Objetivo » Reproduza fielmente o trecho do artigo sobre a Terra Indígena Tremembé de Queimadas, de "Diário Oficial da" até "étnico em curso.".

No último dia 19 de abril, pouco mais de um ano
da publicação do relatório de identificação e delimitação no Diário Oficial, o
Ministro da Justiça Eduardo Cardozo publicou a Portaria nº 1.702, que declara de posse
permanente do grupo Tremembé a Terra Indígena TREMEMBÉ DE QUEIMADAS com
superfície aproximada de 767 hectares (DOU, 22/04/2013. Ver imagem abaixo). Depois de mais de duas
décadas de conflito com o DNOCS, finalmente a referida comunidade indígena tem
seu território declarado, aguardando agora a demarcação física e posterior
homologação pela presidenta Dilma.
Diário Oficial da União, 22/04/2013 |
Elaborei um pequeno texto informativo discorrendo brevemente sobre
as origens deste grupo e o processo de reconhecimento étnico em curso.
A SAGA
DOS TREMEMBÉ DE QUEIMADAS: DIÁSPORAS E RESISTÊNCIA INDÍGENA
Ronaldo Santiago Lopes (PPGAS/UFRN)
A Terra Indígena Tremembé de Queimadas está
localizada há 34 km da sede do município de Acaraú, estando margeada pelo
Perímetro Irrigado do Baixo Acaraú. A história dos índios Tremembé de Queimadas
se insere no contexto de uma série de dispersões que se iniciam no final do
século XIX, forçadas inicialmente por uma das piores secas vividas no Ceará,
precisamente em 1888, quando vários grupos de famílias saem de Almofala, no
litoral, em direção às matas e beiras de rios em busca de alimento e melhores
condições de habitação.[1]
Um desses grupos seguiu pelas matas, ao sul do
município, estabelecendo-se num lugar que deram o nome de Lagoa dos Negros.

Trechos dos dados »
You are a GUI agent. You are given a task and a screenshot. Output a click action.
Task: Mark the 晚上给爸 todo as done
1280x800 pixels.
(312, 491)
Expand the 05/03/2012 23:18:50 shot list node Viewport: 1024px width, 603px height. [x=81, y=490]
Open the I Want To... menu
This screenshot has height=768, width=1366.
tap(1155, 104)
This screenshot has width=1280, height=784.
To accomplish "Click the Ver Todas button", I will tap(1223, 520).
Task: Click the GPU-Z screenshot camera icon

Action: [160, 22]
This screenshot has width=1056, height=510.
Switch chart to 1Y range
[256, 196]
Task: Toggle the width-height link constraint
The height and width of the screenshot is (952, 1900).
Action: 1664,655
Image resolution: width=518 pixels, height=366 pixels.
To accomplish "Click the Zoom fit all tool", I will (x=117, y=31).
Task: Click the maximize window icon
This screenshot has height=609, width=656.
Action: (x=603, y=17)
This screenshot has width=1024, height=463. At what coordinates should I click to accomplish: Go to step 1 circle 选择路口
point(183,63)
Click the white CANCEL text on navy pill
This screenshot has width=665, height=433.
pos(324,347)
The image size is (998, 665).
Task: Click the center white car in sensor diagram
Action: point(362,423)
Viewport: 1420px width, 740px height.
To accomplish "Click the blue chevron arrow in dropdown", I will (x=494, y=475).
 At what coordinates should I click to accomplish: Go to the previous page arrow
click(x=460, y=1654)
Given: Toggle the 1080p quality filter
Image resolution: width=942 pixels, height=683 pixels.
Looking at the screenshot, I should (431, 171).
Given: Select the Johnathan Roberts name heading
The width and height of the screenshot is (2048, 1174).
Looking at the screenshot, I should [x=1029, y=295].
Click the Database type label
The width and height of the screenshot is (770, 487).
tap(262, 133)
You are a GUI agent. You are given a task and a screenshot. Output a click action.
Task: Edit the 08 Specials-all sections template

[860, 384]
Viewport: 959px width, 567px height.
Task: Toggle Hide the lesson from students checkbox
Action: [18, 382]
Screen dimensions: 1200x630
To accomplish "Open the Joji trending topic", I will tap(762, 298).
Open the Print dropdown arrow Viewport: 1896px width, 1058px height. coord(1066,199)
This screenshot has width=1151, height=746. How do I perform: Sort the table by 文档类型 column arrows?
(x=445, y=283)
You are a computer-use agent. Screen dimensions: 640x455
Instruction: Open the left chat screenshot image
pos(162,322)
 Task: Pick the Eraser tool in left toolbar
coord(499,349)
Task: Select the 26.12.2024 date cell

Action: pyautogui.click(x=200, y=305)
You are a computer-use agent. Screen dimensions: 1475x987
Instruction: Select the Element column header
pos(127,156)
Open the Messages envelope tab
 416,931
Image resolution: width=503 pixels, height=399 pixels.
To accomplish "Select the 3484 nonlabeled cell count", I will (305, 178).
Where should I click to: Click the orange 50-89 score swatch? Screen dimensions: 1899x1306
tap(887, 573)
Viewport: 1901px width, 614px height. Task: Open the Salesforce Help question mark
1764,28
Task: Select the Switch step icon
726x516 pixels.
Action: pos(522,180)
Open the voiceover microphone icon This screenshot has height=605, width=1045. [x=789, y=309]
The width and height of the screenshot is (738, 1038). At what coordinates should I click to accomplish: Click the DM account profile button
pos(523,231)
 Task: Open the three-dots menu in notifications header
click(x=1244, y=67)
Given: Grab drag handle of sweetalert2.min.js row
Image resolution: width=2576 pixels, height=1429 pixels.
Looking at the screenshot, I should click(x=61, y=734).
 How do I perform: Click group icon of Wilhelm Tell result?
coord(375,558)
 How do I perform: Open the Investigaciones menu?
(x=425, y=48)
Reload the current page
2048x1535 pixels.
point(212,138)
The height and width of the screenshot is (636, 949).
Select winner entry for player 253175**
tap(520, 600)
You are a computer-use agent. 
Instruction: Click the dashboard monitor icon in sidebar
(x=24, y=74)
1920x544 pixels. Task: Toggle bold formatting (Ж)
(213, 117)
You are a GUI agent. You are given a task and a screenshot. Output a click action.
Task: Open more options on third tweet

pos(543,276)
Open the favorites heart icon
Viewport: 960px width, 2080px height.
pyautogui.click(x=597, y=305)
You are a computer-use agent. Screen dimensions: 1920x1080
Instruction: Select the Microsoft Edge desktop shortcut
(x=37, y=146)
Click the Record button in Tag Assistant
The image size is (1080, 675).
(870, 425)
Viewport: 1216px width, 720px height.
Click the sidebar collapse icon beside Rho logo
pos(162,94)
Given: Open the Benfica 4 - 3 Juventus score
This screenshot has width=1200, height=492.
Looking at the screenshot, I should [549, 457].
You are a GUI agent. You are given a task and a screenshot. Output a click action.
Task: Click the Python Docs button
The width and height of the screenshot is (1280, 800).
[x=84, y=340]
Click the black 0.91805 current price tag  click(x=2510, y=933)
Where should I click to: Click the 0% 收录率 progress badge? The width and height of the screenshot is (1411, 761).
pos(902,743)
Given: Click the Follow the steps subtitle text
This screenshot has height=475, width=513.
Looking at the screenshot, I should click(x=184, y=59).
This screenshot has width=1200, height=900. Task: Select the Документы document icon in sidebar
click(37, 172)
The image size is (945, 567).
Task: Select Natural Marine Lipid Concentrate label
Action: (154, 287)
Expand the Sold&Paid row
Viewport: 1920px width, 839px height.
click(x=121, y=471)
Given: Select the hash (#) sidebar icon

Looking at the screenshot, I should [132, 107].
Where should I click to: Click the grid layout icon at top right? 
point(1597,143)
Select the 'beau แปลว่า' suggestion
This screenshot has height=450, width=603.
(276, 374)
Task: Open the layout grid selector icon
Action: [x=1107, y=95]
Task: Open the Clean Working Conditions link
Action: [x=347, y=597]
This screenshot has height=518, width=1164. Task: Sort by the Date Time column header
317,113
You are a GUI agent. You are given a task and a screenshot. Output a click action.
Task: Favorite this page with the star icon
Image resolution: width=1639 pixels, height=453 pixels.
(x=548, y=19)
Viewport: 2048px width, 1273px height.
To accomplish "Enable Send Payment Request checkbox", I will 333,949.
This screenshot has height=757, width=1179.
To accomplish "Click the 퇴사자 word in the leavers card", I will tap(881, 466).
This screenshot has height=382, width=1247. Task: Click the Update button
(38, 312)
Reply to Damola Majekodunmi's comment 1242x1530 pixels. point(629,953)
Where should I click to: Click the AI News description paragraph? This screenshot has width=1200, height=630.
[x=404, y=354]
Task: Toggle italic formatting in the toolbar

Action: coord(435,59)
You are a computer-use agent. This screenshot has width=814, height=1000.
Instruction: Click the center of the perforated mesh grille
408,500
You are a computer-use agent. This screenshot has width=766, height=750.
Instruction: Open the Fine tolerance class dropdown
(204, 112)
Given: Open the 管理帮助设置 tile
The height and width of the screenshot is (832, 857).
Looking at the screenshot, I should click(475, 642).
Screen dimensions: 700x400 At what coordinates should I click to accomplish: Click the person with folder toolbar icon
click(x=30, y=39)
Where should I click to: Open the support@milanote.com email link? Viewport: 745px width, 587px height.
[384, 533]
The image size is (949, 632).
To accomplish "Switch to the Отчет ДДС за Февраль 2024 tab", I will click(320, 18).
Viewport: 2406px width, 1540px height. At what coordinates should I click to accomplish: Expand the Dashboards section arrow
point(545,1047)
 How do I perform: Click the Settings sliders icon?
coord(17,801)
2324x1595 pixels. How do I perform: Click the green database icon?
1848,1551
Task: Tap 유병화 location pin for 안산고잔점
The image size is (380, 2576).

Resposta »
Diário Oficial da União, 22/04/2013 |
Elaborei um pequeno texto informativo discorrendo brevemente sobre
as origens deste grupo e o processo de reconhecimento étnico em curso.